ERAS protocol implementation
After the protocol creation and Ethics Committee approval, the next step is the implementation in the hospital practice. This is the hardest part however. Only a strong wish to help mothers and their babies, gives team leader and the team members strength to be persistent in the realization of the ideas into practice. The University Clinical Center Vojvodina (UCCV) and Gynecology and obstetrics hospital in Novi Sad is the only hospital where ERAS protocol was implemented in Serbia, 3years ago. With many obstacles in the beginning, with the whole team persistence and tenacity nowadays it is a completely accepted protocol by all hospital structures. Hospital management is satisfied because LOS of 3 days following CS resulted in concomitant financial benefits. There were no more postoperative complications after protocol implementation (wound infection, post- dural puncture headache, peripheral nerve damage) and no more hospital readmissions. This ERAS protocol raised hospital ratings and the parturient recognized changes. Patient satisfaction is much better compared to the period before ERAS was established. Positive feedback from the parturient is the most important part. They recommend it to their friends and relatives, with the explanation that CS is nowadays easier (compared with previous CS), pain control is much better, recovery is faster and the returning to normal activities is easier. The whole team is satisfied, because the obstetricians have happy patients, anesthesiologists have painless patients, nurses have patients with no complaints, with no urinary catheter and IV lines, with oral medication in POD1-3.
Discussion
Society for Obstetric Anesthesia and Perinatology (SOAP) recognized needs for ERAC protocol (Enhanced Recovery After Cesarean) in obstetrics to improve patient recovery after CS, which resulted with the SOAP statement in 202014. In recent years, mostly in developed countries, sporadically similar protocols have been created (15). In developing countries, low and middle- income countries (like Serbia) ERAS protocol in obstetrics does not exist. In Serbia, Pujic et al. published an observational study about knowledge about ERAS and possible ERAS protocols. Questionnaire was emailed to all Serbian hospitals, with answers from obstetricians and anesthesiologists. According to results, it is necessary to create a specific protocol, tailored separately for every hospital, working conditions and health care system.
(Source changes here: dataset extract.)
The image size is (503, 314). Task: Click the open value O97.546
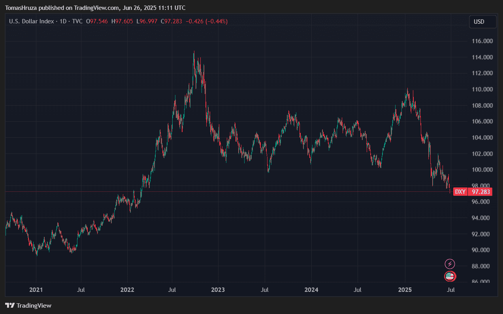tap(97, 21)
Results showed that ERAS protocol does not exist in any hospital (secondary or tertiary) and the idea was to create a new one in University hospital in Novi Sad (13).
Conclusion:
Implementing a new protocol is hard work and needs a lot of energy. Crucial is coordination between hospital management and multidisciplinary team leaders. In the end, it has multiple benefits for the parturient, hospital staff and health care system.